Soutenir une commotion cérébrale de tomber à l'arrêt: c'est une chose

Soutenir une commotion cérébrale de tomber à l’arrêt: c’est une chose


Je suis vraiment content que je portais mon casque la fois où je me suis arrêté. J’étais seule dans l’arène au crépuscule. C’est arrivé il y a environ 15 ans avec mon cheval DC – mon premier cheval d’amour et de cœur. Je l’ai embarqué dans un charmant centre équestre historique non loin du Rose Bowl à Pasadena. Je ne sais pas comment cela s’est produit, mais j’avais roulé dans l’arène en faisant ma marche, mon trot, mon galop. C’était un dimanche soir et calme dans la grange. Je n’étais pas complètement seul sur la propriété, mais il n’y avait personne à ma fin de l’établissement.

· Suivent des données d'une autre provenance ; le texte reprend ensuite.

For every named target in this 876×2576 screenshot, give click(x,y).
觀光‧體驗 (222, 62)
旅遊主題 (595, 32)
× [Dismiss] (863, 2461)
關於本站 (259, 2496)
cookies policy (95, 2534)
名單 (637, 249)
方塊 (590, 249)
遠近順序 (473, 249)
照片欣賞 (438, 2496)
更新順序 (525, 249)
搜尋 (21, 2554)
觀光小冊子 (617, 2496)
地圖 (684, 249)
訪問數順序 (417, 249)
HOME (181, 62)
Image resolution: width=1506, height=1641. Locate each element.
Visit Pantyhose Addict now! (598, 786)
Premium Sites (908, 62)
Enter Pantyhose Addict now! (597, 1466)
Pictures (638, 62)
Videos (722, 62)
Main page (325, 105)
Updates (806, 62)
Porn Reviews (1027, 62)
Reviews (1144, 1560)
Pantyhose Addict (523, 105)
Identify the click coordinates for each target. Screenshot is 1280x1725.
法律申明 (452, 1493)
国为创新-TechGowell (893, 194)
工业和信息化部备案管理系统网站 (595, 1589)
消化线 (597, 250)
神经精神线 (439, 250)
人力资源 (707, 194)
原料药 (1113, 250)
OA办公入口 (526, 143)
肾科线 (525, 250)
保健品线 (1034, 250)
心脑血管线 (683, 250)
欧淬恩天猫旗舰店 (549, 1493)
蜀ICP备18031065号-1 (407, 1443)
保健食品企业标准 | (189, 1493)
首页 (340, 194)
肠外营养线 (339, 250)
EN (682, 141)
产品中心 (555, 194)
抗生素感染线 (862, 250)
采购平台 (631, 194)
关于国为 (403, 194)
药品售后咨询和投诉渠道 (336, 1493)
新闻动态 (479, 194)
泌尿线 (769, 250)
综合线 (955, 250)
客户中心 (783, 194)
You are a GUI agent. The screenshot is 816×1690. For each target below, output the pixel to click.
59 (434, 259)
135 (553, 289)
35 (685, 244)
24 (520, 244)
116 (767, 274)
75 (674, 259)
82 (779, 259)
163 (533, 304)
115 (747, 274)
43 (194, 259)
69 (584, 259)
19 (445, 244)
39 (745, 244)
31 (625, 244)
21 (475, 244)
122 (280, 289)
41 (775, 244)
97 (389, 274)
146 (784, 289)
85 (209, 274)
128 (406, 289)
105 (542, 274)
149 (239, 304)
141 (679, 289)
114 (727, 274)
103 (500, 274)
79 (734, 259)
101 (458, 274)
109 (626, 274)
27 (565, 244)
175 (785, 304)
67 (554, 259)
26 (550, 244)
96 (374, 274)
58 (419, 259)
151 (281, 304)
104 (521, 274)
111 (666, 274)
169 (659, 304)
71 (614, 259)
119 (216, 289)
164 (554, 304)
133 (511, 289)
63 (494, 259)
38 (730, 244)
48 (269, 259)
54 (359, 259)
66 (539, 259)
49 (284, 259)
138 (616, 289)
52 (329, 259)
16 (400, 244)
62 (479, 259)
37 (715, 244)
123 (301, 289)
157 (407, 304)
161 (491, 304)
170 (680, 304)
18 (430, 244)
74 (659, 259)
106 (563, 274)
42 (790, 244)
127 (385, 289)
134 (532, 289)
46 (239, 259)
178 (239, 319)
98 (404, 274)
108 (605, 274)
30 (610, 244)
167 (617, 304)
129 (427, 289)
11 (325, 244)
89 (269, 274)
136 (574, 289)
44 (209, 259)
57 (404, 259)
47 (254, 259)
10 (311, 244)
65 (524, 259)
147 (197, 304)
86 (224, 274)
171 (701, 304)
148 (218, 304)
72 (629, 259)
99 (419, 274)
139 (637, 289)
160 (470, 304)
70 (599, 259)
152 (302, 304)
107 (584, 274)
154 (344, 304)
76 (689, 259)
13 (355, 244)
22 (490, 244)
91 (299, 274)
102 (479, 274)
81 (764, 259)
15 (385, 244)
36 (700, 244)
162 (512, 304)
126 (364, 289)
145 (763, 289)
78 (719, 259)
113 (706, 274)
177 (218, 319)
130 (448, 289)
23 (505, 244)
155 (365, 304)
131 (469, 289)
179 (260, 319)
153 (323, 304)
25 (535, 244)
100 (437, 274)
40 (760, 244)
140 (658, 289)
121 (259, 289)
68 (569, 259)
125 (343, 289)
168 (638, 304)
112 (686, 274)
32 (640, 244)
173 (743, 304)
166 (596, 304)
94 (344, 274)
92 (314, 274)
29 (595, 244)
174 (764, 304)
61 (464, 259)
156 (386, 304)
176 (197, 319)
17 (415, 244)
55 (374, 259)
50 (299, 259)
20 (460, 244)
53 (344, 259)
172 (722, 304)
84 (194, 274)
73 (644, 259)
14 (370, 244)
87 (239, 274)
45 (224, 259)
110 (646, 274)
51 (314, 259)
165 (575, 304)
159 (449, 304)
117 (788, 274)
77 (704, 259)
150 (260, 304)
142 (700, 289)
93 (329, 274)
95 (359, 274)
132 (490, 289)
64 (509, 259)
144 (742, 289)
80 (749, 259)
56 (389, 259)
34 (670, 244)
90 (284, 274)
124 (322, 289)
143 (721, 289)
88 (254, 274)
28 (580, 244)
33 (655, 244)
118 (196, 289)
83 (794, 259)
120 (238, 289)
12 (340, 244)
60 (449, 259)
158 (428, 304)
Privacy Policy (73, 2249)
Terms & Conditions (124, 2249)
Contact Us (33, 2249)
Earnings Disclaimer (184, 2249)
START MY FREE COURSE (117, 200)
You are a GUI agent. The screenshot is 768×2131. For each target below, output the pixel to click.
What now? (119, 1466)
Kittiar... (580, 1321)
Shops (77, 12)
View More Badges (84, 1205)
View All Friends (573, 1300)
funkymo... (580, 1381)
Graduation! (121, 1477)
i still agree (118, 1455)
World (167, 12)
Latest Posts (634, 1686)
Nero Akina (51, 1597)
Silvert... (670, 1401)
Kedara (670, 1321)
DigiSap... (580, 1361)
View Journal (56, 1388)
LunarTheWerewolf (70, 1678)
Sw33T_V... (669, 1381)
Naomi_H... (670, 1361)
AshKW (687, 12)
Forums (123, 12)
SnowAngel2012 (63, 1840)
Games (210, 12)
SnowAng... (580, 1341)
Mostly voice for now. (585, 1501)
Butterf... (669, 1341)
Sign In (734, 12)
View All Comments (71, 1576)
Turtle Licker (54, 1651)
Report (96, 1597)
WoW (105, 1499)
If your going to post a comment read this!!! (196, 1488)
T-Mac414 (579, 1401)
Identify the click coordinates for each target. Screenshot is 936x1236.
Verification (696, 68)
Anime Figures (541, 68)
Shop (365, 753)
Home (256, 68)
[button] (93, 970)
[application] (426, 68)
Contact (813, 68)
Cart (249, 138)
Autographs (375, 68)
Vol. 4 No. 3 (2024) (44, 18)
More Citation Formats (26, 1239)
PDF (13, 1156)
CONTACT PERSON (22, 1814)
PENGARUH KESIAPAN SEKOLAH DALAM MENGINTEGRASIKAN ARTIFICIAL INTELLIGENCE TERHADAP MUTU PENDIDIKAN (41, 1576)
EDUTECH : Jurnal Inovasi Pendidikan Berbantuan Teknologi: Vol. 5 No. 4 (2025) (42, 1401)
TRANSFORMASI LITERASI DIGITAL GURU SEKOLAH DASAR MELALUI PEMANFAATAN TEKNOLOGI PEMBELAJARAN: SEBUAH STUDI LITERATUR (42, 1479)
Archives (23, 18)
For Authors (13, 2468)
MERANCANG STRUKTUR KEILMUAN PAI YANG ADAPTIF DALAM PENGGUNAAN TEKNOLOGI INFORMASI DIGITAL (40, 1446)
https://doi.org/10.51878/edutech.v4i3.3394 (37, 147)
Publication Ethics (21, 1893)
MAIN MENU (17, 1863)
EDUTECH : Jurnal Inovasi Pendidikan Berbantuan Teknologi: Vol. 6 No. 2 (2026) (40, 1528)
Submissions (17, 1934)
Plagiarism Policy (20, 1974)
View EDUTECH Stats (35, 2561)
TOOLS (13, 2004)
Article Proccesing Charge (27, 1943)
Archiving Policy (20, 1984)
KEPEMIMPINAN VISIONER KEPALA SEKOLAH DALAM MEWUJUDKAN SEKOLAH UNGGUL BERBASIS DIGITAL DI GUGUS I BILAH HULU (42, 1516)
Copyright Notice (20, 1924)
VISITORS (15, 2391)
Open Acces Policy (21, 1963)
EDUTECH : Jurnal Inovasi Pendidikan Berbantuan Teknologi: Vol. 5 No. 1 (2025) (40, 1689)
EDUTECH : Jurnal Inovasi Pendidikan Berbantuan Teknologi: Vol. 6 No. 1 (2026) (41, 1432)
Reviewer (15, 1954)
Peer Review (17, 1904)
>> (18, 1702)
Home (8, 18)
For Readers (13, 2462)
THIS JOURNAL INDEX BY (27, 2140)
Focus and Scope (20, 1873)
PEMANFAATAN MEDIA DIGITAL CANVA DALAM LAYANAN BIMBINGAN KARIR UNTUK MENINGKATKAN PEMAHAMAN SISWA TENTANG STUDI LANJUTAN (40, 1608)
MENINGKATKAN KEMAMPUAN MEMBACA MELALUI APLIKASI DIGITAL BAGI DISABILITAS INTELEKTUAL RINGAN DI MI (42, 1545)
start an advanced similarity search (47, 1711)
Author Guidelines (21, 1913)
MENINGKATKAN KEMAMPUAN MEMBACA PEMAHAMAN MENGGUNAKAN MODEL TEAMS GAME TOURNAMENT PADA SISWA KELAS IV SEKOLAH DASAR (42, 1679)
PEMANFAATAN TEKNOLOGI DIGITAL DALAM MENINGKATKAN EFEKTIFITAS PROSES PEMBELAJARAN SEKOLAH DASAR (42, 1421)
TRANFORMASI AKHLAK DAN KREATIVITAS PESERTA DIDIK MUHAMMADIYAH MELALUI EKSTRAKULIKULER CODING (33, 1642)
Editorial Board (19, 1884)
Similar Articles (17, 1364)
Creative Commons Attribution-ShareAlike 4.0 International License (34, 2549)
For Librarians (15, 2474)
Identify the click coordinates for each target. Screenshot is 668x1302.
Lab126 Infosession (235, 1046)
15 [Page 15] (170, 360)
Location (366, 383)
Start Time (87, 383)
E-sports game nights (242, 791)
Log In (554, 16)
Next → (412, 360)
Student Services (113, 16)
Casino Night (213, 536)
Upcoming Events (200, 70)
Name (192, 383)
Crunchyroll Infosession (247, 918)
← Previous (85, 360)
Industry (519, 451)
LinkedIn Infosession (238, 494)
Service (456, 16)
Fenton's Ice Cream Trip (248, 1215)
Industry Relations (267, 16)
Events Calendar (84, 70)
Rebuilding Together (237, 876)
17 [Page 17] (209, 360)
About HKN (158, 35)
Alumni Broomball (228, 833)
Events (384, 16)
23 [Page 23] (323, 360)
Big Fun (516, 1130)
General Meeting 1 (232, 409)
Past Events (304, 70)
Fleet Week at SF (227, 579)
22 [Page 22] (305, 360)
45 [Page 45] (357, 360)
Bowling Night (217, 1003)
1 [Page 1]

Soutenir une commotion cérébrale de tomber à l'arrêt: c'est une chose 2020

Photo de Lady Photographic.

Pour une raison quelconque, depuis l’arrêt, DC a fait peur et je suis resté littéralement dans les airs une fraction de seconde alors qu’il tirait sous moi. Une minute, il était sous moi, la prochaine je me dirigeais vers le sol. Le mot clé étant «tête en tête». J’ai atterri à plat sur mes fesses, mon dos et ma tête simultanément. Ce fut une secousse difficile.

DC était facile à attraper; il aurait pu avoir des remords. J’ai adoré ce cheval au-delà des mots, mais il était effrayant!

Comme on m’a appris que lorsque vous tombez, vous devez remonter sur le cheval, je l’ai conduit vers le bloc de montage et je suis retourné en selle. (Remarque: je ne crois pas que pour être un bon cavalier, vous devez remonter immédiatement après une chute. J’ai appris cette précieuse leçon ce jour-là.)

J’ai marché un peu, puis j’ai demandé à DC de galoper, reprenant là où nous nous étions arrêtés pendant le trajet. Soudain, le pied d’arène gonfla et recula comme des vagues sur le Pacifique. Le sol ondulait et j’avais une drôle de sensation de faiblesse. J’ai tiré DC vers le haut et j’ai sauté, j’ai renversé les pluies sur sa tête pour que je puisse le conduire vers les traverses où j’avais cloué.

J’étais confus et effrayé, tout seul avec une vision anormale. J’ai appelé ma sœur aînée qui avait deux fuseaux horaires devant moi et à deux mille milles de là. Je savais que je ne pouvais pas appeler mes parents et les faire flipper, alors j’ai appelé mon seul membre de la famille, Wood, pour pouvoir me dire avec autorité ce que je devais faire et rester calme.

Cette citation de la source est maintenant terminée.